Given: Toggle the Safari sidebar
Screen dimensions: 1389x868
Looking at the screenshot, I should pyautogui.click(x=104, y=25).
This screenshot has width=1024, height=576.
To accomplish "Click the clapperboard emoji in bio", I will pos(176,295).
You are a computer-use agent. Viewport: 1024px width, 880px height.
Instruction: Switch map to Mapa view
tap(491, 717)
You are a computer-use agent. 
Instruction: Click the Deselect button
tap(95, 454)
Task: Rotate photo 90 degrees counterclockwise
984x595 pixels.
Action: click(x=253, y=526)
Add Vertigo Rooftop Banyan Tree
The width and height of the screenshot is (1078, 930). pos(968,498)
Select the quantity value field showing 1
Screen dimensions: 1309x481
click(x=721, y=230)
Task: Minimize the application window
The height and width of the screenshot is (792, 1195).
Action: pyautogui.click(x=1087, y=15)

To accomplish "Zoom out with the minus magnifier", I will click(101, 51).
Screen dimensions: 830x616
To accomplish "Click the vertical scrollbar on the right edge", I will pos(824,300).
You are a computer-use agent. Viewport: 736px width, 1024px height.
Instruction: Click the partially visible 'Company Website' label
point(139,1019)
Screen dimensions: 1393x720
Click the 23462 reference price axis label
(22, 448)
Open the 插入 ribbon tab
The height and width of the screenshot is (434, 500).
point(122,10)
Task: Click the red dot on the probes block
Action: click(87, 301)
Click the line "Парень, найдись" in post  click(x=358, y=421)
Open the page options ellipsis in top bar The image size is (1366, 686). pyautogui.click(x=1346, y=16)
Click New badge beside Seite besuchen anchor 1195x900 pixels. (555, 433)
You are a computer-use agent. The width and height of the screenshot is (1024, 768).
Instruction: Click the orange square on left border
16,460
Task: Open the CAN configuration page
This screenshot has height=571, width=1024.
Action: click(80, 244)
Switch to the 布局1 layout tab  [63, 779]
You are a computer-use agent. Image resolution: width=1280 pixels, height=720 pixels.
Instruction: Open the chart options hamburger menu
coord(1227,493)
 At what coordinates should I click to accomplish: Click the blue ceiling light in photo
+ + +
§ **DESCRIPTION OF THE TASK**
Word-for-word copies of all the records are required.

§ **WRITTEN SOLUTION**
Given: Toggle the Safari sidebar
Screen dimensions: 1389x868
Looking at the screenshot, I should pyautogui.click(x=104, y=25).
This screenshot has width=1024, height=576.
To accomplish "Click the clapperboard emoji in bio", I will pos(176,295).
You are a computer-use agent. Viewport: 1024px width, 880px height.
Instruction: Switch map to Mapa view
tap(491, 717)
You are a computer-use agent. 
Instruction: Click the Deselect button
tap(95, 454)
Task: Rotate photo 90 degrees counterclockwise
984x595 pixels.
Action: click(x=253, y=526)
Add Vertigo Rooftop Banyan Tree
The width and height of the screenshot is (1078, 930). pos(968,498)
Select the quantity value field showing 1
Screen dimensions: 1309x481
click(x=721, y=230)
Task: Minimize the application window
The height and width of the screenshot is (792, 1195).
Action: pyautogui.click(x=1087, y=15)

To accomplish "Zoom out with the minus magnifier", I will click(101, 51).
Screen dimensions: 830x616
To accomplish "Click the vertical scrollbar on the right edge", I will pos(824,300).
You are a computer-use agent. Viewport: 736px width, 1024px height.
Instruction: Click the partially visible 'Company Website' label
point(139,1019)
Screen dimensions: 1393x720
Click the 23462 reference price axis label
(22, 448)
Open the 插入 ribbon tab
The height and width of the screenshot is (434, 500).
point(122,10)
Task: Click the red dot on the probes block
Action: click(87, 301)
Click the line "Парень, найдись" in post  click(x=358, y=421)
Open the page options ellipsis in top bar The image size is (1366, 686). pyautogui.click(x=1346, y=16)
Click New badge beside Seite besuchen anchor 1195x900 pixels. (555, 433)
You are a computer-use agent. The width and height of the screenshot is (1024, 768).
Instruction: Click the orange square on left border
16,460
Task: Open the CAN configuration page
This screenshot has height=571, width=1024.
Action: click(80, 244)
Switch to the 布局1 layout tab  [63, 779]
You are a computer-use agent. Image resolution: width=1280 pixels, height=720 pixels.
Instruction: Open the chart options hamburger menu
coord(1227,493)
 At what coordinates should I click to accomplish: Click the blue ceiling light in photo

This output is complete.